WHAT THE TASK REQUIRES:
After finding the line that contains "Classified Insider (49, 1722)", give again that line and each one following it, exactly, until the records end.

[Pixel coordinate grounding data]
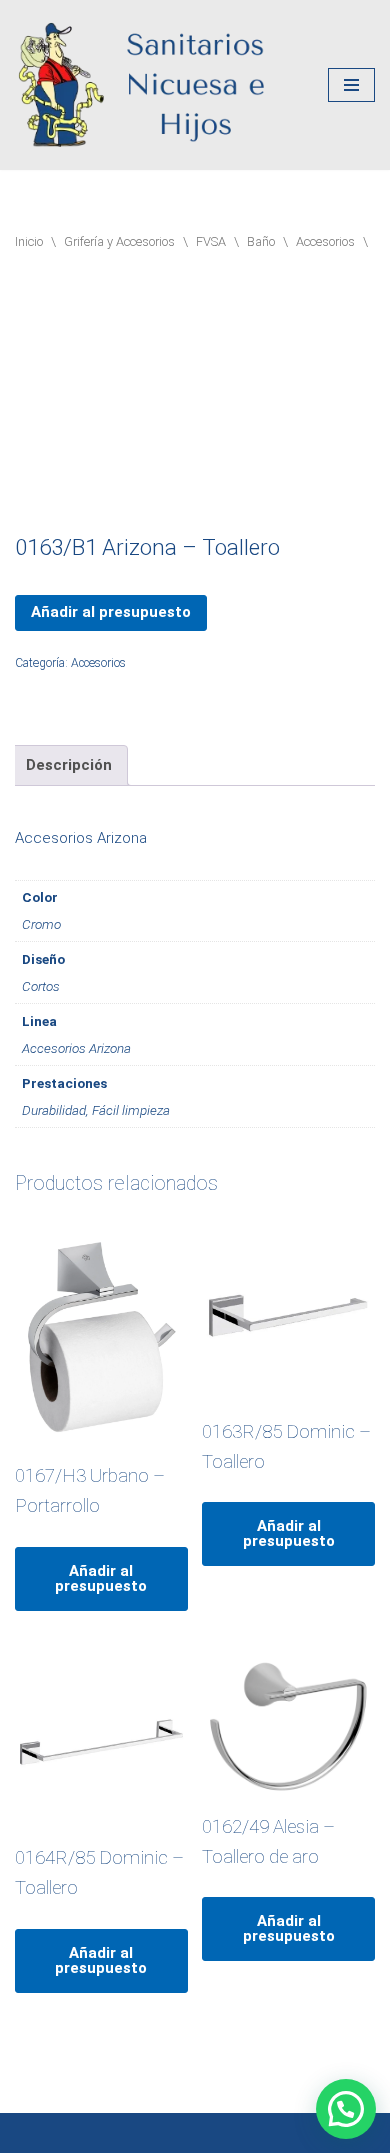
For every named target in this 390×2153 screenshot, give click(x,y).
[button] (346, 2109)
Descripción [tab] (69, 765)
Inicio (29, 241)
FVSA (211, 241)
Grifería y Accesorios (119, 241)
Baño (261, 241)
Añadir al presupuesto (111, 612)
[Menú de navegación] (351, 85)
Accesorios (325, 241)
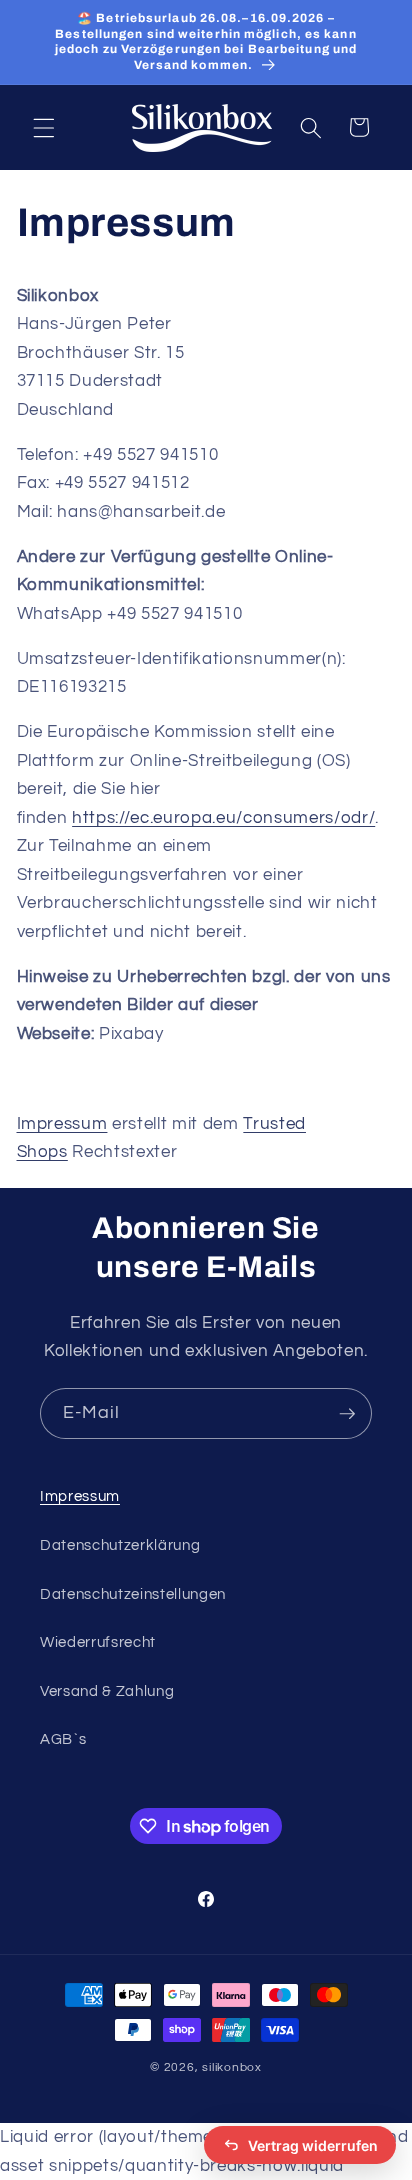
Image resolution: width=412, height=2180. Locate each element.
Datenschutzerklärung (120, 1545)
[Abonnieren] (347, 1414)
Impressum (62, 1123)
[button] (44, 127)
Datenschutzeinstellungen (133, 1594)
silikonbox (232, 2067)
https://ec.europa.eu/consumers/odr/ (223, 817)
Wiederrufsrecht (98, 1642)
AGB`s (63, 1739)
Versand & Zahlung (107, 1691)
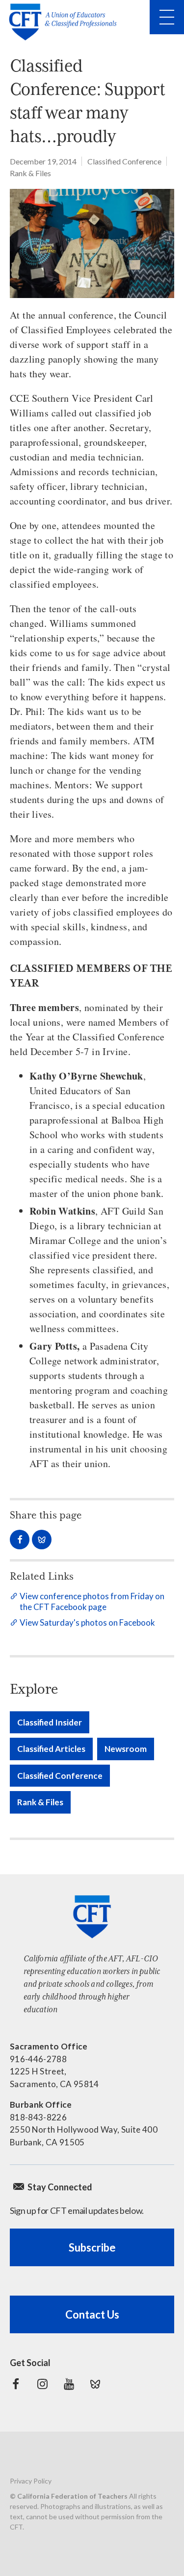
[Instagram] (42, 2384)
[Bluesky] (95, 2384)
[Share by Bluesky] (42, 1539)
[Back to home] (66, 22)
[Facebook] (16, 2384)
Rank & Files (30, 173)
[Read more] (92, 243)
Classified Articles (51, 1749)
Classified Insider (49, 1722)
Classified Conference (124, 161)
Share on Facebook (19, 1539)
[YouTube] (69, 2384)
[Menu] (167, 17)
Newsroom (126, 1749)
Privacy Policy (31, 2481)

ANSWER BOX:
Classified Insider (49, 1722)
Classified Conference (124, 161)
Share on Facebook (19, 1539)
[YouTube] (69, 2384)
[Menu] (167, 17)
Newsroom (126, 1749)
Privacy Policy (31, 2481)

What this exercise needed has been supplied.